Start of Document segment

SMB innovation and start-up culture are in this country’s DNA, it’s the lifeblood of much of our society. From companies like Purple Bricks — who were set up off the back of a group of disenfranchised estate agents following the financial crisis in 2008 — to fishermen in Devon who designed their own local supply chains to keep their boats on the way, offering direct deliveries.

Their ability to adapt and flex to changing circumstances puts them in a stronger position to tackle the challenges of this new year.

As such, we can expect to see a new wave of innovation amongst small businesses as they regroup and rebound to a new type of workplace. But to truly thrust themselves forwards, they will need a solid AI-powered and predictive network to support remote and in-office work.

For small businesses this means employing an agile and adaptable IT network that pairs end user mobility with enterprise IoT to increase efficiency, personalisation, and productivity.

Small, yet powerful

For many, once sought-after digital tools that were only available to privileged organisations with specific DevOps teams and infinite budgets, have been democratised. These tools are now available to the masses through as-a-Service applications and small businesses now have the same armoury and the same tools available to them to compete in the big leagues.

End of Document segment

Work instructions>
**1.** Set down the part of the passage on small-business innovation starting with "As such, we" and going on through "the big leagues.".
**2.** Take the passage on small-business innovation further, picking up after its last sentence.
The listing that comes next has nothing to do with the passage on small-business innovation.

Start of Data extract

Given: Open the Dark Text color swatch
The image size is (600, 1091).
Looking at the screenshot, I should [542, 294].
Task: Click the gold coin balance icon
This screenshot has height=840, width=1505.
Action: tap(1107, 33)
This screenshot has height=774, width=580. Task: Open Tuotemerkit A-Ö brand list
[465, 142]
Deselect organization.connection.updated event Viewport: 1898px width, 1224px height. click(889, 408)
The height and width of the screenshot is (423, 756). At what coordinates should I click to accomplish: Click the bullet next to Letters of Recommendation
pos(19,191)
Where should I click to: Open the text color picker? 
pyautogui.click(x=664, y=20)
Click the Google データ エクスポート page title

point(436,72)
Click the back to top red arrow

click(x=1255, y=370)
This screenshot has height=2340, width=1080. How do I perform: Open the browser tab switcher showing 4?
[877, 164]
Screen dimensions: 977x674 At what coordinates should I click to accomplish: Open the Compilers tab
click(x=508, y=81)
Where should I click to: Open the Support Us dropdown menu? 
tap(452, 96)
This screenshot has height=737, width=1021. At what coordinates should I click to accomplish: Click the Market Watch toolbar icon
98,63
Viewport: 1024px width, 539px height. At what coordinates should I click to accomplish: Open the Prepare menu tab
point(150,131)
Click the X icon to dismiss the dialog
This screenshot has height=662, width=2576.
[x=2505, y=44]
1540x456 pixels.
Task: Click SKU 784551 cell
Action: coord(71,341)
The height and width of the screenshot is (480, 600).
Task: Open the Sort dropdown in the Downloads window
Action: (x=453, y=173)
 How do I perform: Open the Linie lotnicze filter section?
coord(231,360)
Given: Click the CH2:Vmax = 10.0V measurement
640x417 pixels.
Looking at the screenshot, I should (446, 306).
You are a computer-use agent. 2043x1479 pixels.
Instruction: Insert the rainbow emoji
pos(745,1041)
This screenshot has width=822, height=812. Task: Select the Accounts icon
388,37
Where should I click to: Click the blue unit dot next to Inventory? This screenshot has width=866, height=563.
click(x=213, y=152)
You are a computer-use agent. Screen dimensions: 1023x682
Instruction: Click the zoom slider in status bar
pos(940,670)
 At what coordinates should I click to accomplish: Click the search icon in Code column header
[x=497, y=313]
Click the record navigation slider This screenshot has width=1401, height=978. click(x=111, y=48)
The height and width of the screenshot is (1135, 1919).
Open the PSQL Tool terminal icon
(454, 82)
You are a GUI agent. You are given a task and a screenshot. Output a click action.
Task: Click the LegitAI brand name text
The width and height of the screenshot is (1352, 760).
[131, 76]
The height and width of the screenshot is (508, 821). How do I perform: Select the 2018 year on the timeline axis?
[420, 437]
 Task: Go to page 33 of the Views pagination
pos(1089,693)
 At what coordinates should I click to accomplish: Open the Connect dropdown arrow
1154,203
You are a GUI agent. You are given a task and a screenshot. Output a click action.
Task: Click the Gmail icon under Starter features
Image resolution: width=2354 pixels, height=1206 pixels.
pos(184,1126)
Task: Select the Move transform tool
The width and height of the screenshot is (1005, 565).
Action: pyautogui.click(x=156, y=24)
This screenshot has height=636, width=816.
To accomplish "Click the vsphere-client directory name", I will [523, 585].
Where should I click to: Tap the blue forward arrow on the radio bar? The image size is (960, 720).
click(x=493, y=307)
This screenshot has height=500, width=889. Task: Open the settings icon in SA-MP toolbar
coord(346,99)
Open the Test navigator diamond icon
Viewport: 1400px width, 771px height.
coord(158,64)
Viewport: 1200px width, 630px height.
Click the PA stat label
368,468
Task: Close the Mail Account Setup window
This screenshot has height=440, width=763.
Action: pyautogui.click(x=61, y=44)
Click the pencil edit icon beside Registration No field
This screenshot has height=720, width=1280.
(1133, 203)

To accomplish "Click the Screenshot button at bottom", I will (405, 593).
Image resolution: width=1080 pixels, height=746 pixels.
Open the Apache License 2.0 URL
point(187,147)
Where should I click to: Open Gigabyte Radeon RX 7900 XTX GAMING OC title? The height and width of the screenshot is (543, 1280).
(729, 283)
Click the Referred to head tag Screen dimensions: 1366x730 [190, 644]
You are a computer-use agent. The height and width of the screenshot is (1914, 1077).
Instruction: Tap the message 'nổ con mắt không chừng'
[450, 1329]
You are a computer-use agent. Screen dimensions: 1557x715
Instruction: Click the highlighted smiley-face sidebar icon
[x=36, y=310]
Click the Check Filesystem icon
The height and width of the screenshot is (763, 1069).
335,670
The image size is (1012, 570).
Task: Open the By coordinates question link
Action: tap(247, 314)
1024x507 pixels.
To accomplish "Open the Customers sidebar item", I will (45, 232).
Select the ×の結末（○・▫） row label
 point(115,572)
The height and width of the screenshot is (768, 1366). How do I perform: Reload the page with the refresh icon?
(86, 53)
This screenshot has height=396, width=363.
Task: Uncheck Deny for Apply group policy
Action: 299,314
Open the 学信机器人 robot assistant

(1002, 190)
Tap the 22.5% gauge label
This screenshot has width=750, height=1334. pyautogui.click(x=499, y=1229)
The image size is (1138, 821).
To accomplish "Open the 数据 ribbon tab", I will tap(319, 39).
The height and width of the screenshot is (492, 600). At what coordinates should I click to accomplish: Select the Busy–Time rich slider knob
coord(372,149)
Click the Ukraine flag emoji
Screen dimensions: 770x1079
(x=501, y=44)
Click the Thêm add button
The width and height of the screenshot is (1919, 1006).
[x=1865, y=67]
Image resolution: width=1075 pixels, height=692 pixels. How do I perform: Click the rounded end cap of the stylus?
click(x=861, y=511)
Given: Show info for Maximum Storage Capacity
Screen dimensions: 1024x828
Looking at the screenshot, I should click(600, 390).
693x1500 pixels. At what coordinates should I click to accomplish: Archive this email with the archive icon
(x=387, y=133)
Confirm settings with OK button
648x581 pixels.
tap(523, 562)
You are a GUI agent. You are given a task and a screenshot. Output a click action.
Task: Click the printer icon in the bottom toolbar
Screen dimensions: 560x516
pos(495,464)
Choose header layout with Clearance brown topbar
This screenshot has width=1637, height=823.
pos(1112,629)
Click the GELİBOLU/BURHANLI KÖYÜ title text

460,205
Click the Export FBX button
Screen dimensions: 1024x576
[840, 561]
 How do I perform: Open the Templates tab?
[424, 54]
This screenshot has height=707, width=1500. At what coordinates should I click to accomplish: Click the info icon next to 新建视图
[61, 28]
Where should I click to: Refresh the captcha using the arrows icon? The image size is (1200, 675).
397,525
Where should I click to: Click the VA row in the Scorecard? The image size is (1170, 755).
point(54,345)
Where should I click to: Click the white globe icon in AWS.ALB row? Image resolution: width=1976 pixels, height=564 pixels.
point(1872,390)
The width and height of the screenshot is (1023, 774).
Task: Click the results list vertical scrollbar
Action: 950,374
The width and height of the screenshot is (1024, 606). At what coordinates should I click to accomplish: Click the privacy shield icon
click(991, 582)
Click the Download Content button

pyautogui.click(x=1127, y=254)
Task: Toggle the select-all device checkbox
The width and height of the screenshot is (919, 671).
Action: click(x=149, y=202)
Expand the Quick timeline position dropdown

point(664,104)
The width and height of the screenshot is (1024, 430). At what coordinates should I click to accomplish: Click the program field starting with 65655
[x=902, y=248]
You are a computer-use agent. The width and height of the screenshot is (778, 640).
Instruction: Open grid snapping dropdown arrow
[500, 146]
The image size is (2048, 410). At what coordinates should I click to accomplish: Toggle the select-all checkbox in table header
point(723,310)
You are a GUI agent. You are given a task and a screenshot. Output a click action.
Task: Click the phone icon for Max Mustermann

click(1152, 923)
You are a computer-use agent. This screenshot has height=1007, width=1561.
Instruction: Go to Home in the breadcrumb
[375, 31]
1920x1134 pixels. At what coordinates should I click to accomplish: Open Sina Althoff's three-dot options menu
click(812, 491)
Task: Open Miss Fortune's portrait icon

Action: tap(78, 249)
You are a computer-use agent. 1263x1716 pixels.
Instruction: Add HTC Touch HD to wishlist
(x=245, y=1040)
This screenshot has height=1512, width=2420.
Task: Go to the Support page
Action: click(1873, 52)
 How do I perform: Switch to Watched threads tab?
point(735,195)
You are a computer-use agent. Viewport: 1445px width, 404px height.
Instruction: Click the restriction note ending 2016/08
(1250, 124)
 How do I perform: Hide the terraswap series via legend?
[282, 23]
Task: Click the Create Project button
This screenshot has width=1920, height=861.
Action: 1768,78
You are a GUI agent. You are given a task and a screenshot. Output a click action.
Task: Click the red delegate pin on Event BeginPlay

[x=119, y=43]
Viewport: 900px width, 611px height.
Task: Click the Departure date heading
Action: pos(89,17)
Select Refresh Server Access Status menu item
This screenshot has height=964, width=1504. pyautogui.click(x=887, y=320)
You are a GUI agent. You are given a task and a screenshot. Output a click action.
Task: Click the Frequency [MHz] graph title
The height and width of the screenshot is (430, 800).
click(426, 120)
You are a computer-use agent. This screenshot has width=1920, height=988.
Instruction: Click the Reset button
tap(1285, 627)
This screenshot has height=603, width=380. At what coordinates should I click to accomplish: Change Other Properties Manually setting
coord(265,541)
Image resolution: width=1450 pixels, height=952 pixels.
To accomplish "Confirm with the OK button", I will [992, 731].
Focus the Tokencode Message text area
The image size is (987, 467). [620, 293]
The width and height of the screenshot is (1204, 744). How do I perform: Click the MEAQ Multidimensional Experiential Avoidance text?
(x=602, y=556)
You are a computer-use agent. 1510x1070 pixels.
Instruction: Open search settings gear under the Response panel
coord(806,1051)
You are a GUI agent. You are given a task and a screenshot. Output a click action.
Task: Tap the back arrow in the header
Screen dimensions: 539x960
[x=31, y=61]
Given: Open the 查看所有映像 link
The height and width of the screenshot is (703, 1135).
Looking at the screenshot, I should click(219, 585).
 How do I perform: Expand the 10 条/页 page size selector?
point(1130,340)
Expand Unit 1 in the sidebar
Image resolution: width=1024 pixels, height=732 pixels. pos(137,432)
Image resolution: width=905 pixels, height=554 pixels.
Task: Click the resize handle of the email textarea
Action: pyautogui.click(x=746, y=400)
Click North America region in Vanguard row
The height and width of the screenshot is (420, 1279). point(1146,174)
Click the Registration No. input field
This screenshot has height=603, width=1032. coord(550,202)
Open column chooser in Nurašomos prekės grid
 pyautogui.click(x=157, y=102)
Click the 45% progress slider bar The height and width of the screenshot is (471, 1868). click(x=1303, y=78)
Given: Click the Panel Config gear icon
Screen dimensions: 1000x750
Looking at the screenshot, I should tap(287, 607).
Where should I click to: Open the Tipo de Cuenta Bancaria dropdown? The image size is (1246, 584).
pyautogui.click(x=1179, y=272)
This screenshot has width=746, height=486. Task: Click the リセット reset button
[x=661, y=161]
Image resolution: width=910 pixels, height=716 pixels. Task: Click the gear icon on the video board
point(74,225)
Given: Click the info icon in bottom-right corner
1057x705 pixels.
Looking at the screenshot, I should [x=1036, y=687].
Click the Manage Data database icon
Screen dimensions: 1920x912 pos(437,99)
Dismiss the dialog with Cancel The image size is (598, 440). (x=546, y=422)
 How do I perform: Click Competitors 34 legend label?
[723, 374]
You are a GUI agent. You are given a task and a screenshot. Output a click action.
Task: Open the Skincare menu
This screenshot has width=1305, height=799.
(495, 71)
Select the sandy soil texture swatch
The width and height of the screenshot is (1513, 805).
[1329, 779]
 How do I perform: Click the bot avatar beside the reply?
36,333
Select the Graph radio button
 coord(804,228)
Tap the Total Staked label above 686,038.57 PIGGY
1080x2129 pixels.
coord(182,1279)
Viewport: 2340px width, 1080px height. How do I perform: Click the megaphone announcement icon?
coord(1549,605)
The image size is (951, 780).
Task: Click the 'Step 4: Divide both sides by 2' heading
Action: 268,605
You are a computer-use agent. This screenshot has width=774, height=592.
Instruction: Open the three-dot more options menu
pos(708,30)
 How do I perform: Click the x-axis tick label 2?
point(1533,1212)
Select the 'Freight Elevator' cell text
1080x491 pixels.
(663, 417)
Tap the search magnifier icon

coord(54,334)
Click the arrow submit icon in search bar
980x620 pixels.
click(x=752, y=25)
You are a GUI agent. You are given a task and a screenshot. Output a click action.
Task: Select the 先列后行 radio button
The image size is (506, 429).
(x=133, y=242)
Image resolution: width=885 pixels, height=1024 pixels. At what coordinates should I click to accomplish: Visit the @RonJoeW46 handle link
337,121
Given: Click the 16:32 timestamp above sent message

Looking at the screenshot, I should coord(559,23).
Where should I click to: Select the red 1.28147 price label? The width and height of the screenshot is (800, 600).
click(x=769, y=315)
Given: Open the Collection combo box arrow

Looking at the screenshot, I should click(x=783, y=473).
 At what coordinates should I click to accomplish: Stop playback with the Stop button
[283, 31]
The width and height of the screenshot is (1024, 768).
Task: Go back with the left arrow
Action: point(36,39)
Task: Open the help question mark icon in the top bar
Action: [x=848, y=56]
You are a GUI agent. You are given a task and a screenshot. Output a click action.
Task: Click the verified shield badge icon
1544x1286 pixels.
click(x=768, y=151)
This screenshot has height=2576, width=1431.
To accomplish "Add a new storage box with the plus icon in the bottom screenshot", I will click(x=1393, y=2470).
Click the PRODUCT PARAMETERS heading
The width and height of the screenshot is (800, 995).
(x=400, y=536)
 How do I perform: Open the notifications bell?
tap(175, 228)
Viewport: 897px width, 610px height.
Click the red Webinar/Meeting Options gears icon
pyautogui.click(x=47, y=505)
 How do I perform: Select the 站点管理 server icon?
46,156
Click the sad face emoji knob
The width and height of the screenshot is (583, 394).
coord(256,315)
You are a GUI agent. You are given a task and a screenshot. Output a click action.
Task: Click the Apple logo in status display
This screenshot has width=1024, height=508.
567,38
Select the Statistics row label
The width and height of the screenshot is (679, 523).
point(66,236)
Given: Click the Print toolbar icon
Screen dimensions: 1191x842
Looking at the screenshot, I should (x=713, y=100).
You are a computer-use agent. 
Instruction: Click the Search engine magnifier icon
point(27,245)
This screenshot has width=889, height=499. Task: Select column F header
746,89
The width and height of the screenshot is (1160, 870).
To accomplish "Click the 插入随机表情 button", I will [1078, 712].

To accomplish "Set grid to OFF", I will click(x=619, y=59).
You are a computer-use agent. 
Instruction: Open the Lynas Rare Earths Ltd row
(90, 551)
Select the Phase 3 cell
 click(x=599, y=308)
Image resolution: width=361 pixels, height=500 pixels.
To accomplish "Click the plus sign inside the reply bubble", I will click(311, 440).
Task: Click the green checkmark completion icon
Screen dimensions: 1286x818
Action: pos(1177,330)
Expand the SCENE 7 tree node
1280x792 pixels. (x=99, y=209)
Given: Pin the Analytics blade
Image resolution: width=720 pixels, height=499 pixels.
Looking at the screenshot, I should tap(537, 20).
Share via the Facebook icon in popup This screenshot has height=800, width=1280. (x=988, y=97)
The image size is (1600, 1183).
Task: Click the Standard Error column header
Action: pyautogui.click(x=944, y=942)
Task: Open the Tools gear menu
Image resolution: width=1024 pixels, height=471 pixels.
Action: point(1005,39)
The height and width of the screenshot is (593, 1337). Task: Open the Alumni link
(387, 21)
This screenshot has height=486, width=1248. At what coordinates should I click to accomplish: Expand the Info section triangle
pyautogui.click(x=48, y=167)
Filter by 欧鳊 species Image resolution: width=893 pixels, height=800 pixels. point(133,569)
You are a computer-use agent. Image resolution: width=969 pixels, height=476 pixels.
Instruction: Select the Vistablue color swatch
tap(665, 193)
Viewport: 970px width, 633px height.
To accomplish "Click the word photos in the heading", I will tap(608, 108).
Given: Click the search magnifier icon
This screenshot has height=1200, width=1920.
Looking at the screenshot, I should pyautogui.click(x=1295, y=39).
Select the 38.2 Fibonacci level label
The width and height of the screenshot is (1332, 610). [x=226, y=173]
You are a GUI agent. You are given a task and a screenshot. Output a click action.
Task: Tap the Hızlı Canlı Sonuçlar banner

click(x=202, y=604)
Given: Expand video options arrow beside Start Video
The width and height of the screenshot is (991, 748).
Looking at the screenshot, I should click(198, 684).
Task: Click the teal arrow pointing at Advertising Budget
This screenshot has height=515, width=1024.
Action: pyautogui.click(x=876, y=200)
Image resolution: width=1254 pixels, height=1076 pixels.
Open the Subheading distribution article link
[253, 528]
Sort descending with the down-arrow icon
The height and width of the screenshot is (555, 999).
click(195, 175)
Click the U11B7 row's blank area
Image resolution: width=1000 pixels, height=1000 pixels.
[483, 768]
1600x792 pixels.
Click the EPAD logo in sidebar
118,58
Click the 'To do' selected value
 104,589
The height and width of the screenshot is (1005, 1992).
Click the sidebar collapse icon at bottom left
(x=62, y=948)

End of Data extract

Responses in order>
**1.**
As such, we can expect to see a new wave of innovation amongst small businesses as they regroup and rebound to a new type of workplace. But to truly thrust themselves forwards, they will need a solid AI-powered and predictive network to support remote and in-office work.

For small businesses this means employing an agile and adaptable IT network that pairs end user mobility with enterprise IoT to increase efficiency, personalisation, and productivity.

Small, yet powerful

For many, once sought-after digital tools that were only available to privileged organisations with specific DevOps teams and infinite budgets, have been democratised. These tools are now available to the masses through as-a-Service applications and small businesses now have the same armoury and the same tools available to them to compete in the big leagues.

**2.**
Size, and even location, are suddenly no longer important. Large, distributed organisations are perhaps even at a loss as they rely on branches to fire on all cylinders, providing a benefit for smaller, more localised businesses to come to the fore. They’re the ones that can now deliver.

They don’t necessarily have complex supply chains that can cause blockages to delivery times and production times. Plus for smaller businesses it's much more personal to them and the success of the business is imperative.

At the Edge of change

In today’s era of the Edge, small businesses now have the ability to cope with and process large amounts of data that fuels decision-making in real-time. I’m not talking about the data that’s generated in a cloud or data centre but rather what’s available where business is done — where users, devices and ‘things’ come together.

The network plays a pivotal role here in moving data and connecting people to their apps and services — from anywhere, at any time. However, with the Edge, the network is even more mission-critical and their requirements go far beyond standard connectivity.

Combined with last year’s shift to remote working, our networks are now bound by human capacity and experience — they are only as agile and secure as the operators that manage them. Even small businesses may struggle here as limited budget means they likely won’t have a specific employee dedicated to ensuring the network is managed correctly.

Rest assured this isn’t just an issue for SMBs though — even the larger players still fall short here.

Enter AIOps

Given the sheer volume of devices connecting to the network, manual human intervention is no longer practical, but this is where artificial intelligence (AI) comes in to save the day.

AI allows teams to develop policies that leverage context, such as the user role, device type, certificate status, location or day of the week to make quick and accurate automated decisions. When leveraged correctly, AI can even make adjustments before network issues arise.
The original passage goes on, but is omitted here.